Note that Twitter is preprocessed according to a variant of this pipeline for which the documentation is pending.
## The spaCy Pipeline
The main WE1S corpus has linguistic features extracted using spaCy's [en_core_web_lg](https://spacy.io/models/en#en_core_web_lg) language model. The preprocessor records a `features` table containing a row for each token, normalised (lower-cased) token, lemma, part of speech, detailed part of speech (tag), and named entity. The `features` table is saved to the document's manifest and is accessible for extracting features from the document without repeated parsing. However, because the original text may be reconstructed from the features table, which preserves token order, public document manifests may have the table sorted.
Detailed information about spaCy's linguistic feature extraction can be found on the [spaCy website](https://spacy.io/usage/linguistic-features). Some features extracted during preprocessing are not preserved in the documents `features` table.
### Tokenisation
spaCy tokenizes documents by applying rules from its language model to segment the text into words, punctuation and so on. Whitespace information is preserved in the tokens and no information is added or removed. As a result, the `features` table contains punctuation and line breaks, which are treated as tokens.
After the tokens are split on spaces (`' '`), spaCy then perform two checks on the resulting substrings:
1. Does the substring match an exception rule
First, the raw text is split on whitespace characters, similar to text.split(' '). Then, the tokenizer processes the text from left to right. On each substring, it performs two checks:
- Does the substring match one of the language model's tokenizer exception rules, such as splitting “don’t” but leaving “U.K.” as one?
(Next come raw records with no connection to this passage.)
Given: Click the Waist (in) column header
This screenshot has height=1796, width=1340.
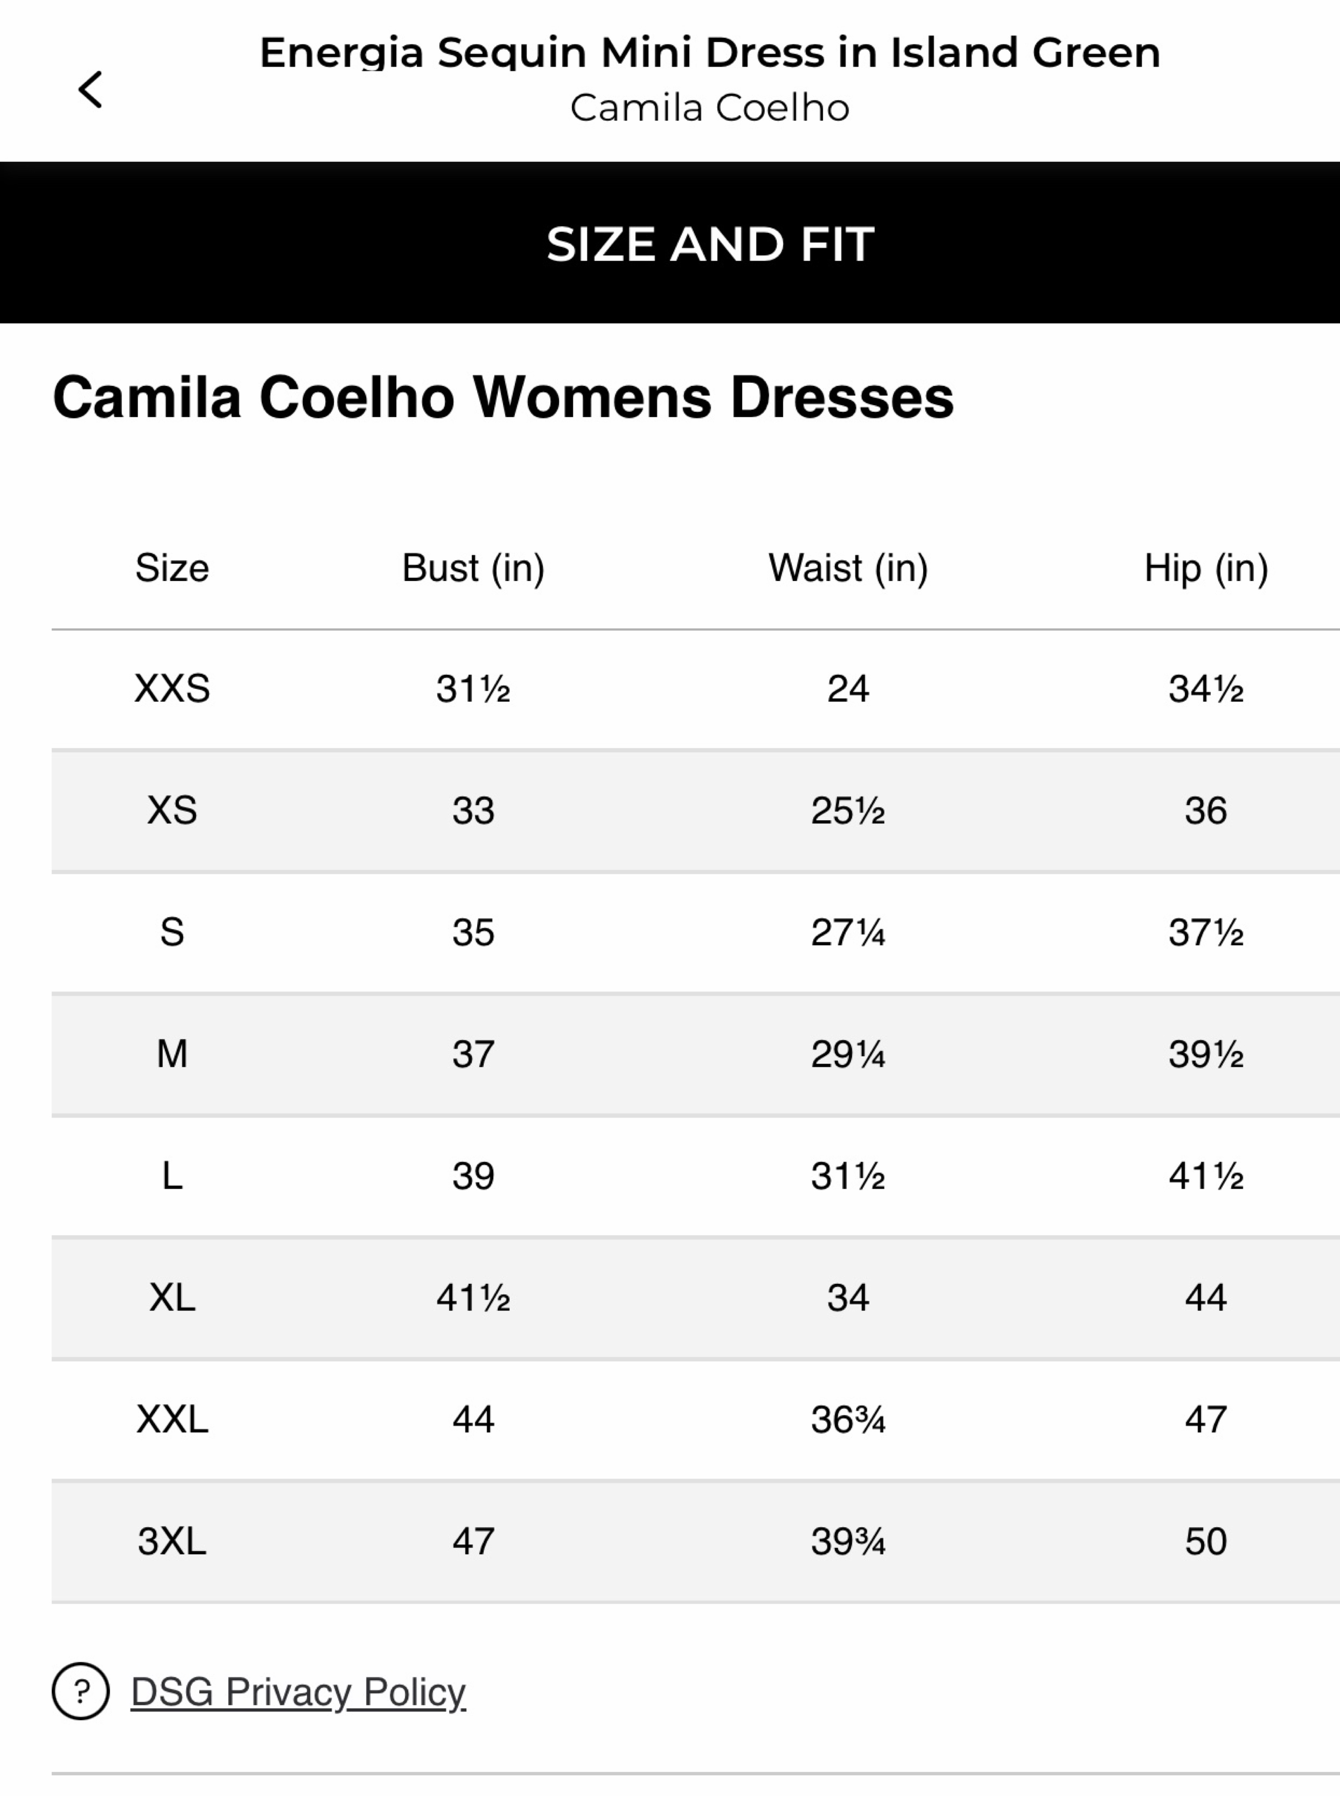Looking at the screenshot, I should coord(848,567).
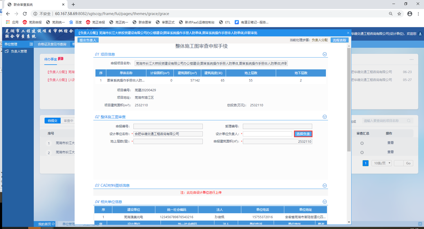Collapse the 03 CAD材料图纸信息 section
The image size is (424, 229).
click(x=325, y=186)
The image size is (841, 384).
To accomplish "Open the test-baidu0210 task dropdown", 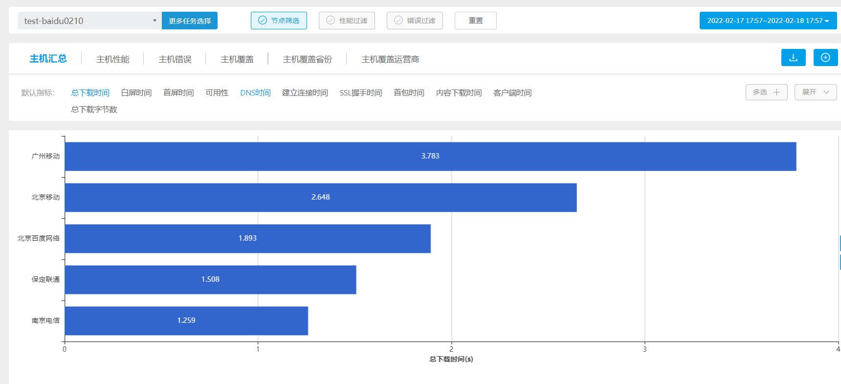I will [x=90, y=21].
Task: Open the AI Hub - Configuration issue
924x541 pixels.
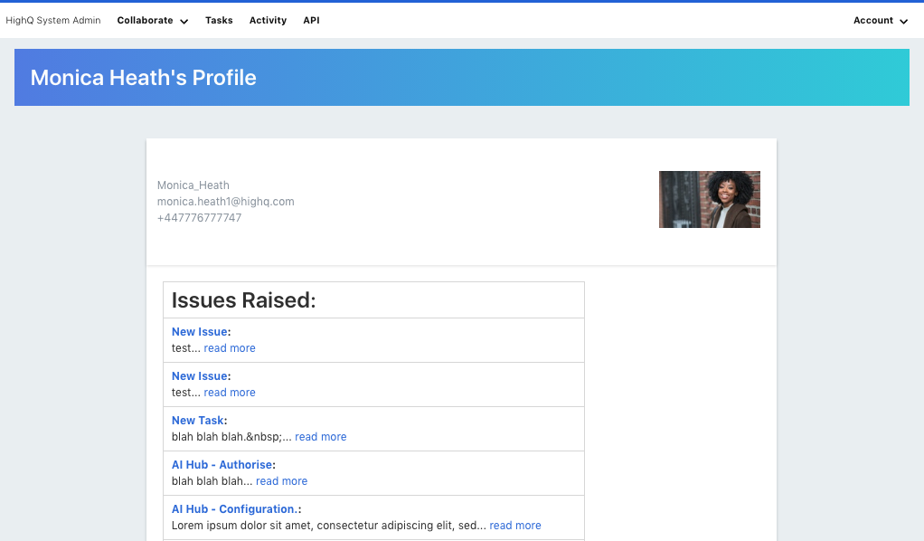Action: (x=234, y=509)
- Does the substring contain a prefix, suffix or infix (typically punctuation marks, hyphens, or quotes) that can be split off?If so, these rules are applied before the spaCy continues to the next substring. Note that WE1S uses customised prefix, suffix, and infix patterns listed above.
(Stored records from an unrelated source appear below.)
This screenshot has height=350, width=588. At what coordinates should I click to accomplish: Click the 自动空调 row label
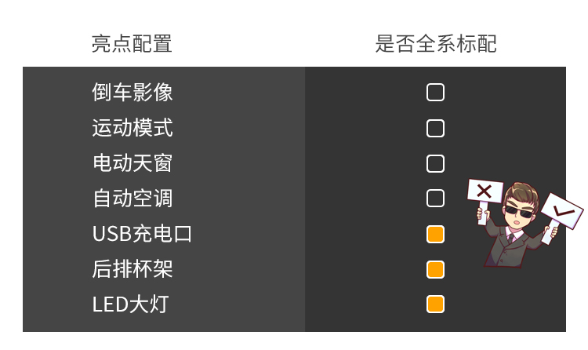pyautogui.click(x=132, y=199)
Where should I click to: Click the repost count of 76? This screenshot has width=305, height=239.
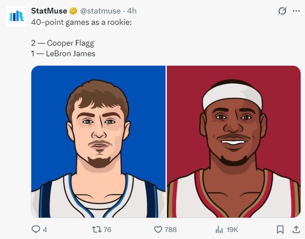pyautogui.click(x=107, y=229)
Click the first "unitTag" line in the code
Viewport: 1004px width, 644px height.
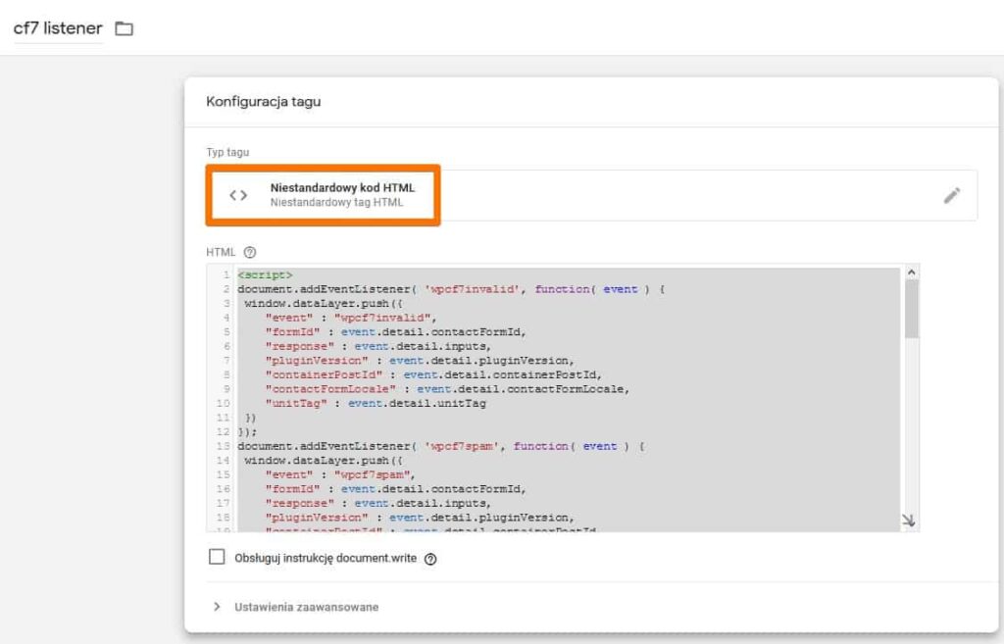376,403
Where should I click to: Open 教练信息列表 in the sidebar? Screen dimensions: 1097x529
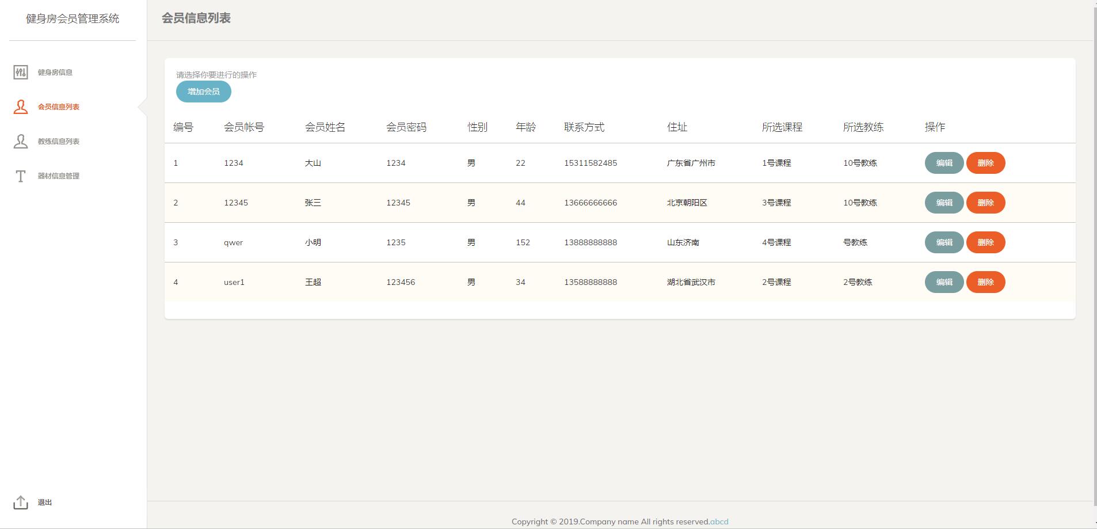pyautogui.click(x=59, y=142)
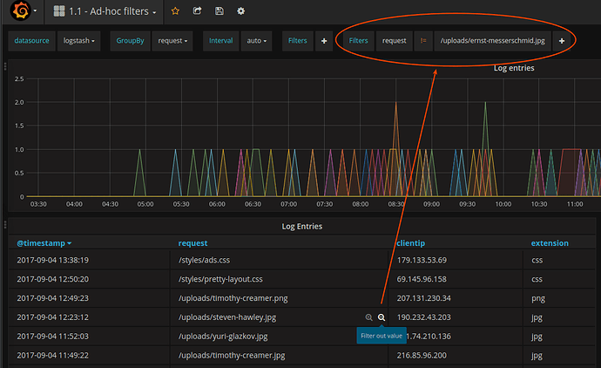This screenshot has height=368, width=601.
Task: Star the dashboard as favorite
Action: [175, 11]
## Lemmatisation and Part of Speech Tagging
spaCy uses rules in its language model to identify lemmas and parts of speech for each token. Although spaCy is very accurate, the accuracy does vary with the type of data. By default, it lemmatises "humanities" as "humanity", so the WE1S pipeline applies an exception to this rule.
## Named Entity Recognition
Named entity recognition is applied after tokenisation, lemmatisation, and part of speech tagging. spaCy uses rules in its language model to identify named entities. As with lemmatisation and parts of speech, accuracy depends on the data. Named entities are tagged with a wide variety of descriptive labels, which are described [here](https://spacy.io/api/annotation#named-entities).
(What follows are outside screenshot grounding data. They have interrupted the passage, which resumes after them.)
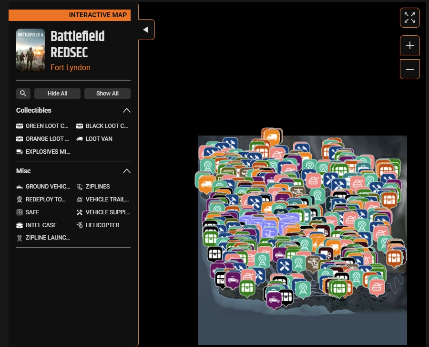Open the map search tool
The image size is (429, 347).
click(23, 93)
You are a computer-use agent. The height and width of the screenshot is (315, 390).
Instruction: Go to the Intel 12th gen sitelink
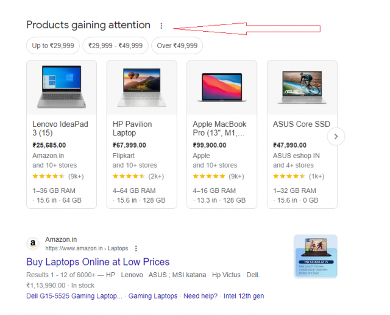coord(244,296)
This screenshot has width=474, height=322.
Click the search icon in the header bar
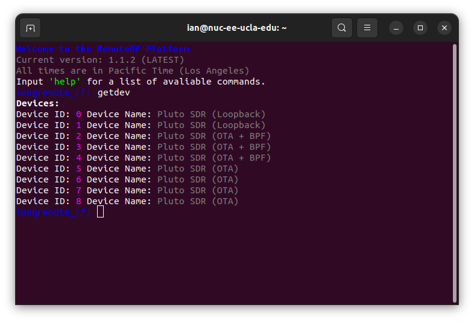pyautogui.click(x=342, y=28)
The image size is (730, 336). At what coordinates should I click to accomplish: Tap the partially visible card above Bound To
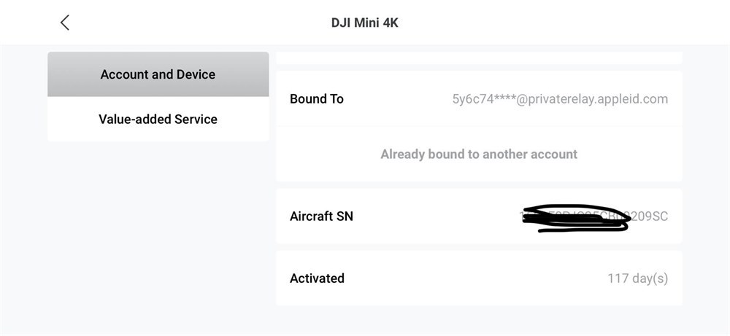pyautogui.click(x=479, y=58)
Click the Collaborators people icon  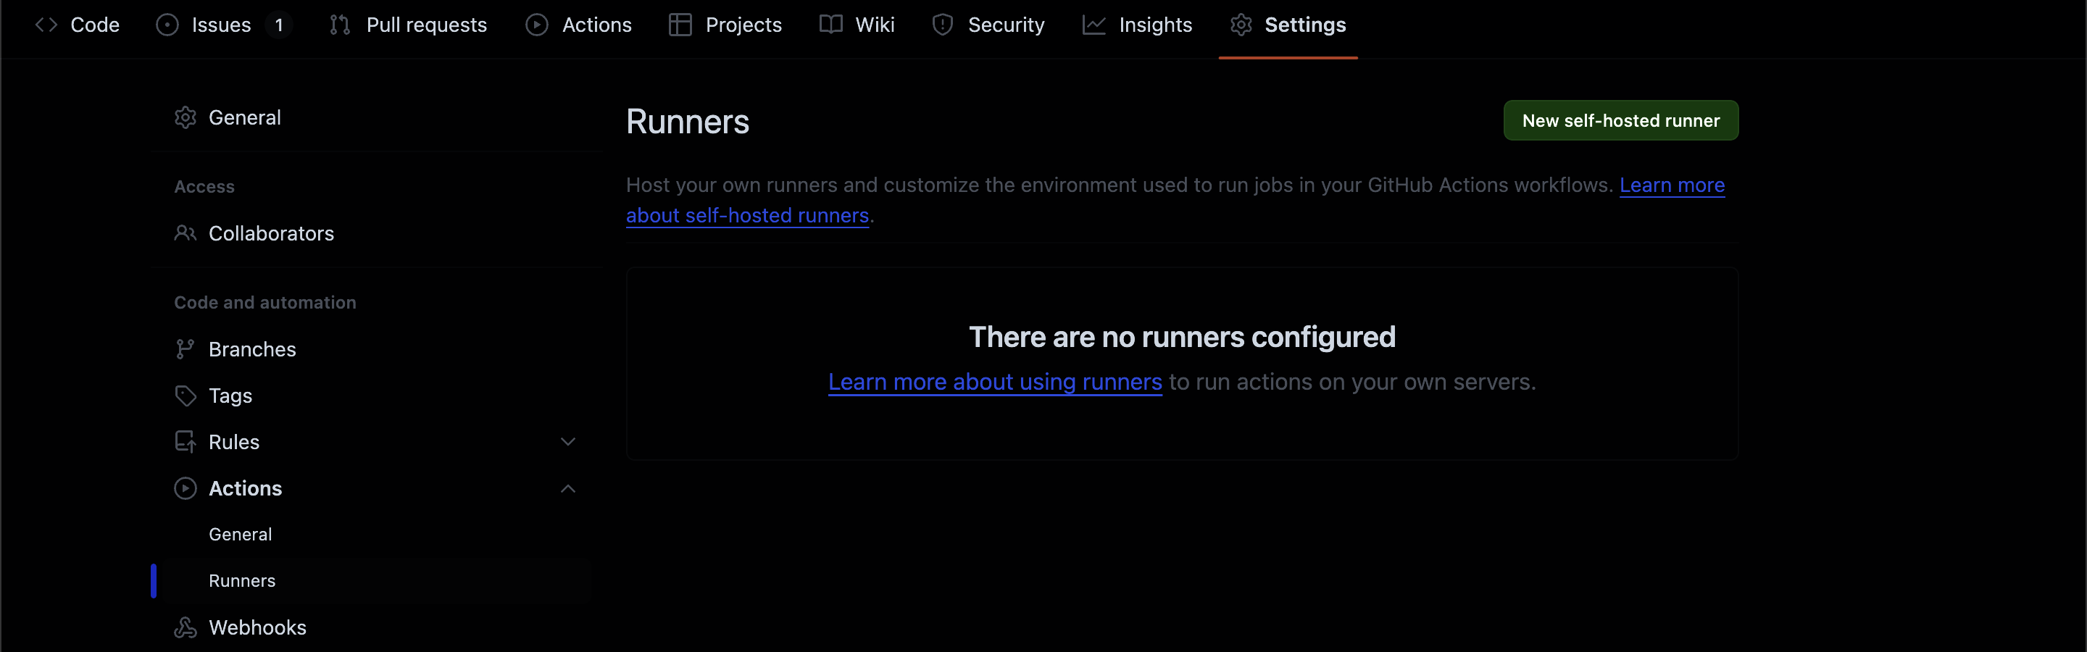186,233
spaCy typically identifies space-separated phrases (e.g. "Toni Morrison") as named entities. Phrases like these have to be converted to "toni_morrison" for use in WE1S visualisations, and the result of spaCy named entity recognition is a proliferation of underscored phrases. In order to avoid this, the WE1S pipeline customises spaCy's named entity recognition by skipping some categories of entities. These include the categories CARDINAL, DATE (but dates containing the names of months are allowed), QUANTITY, and TIME.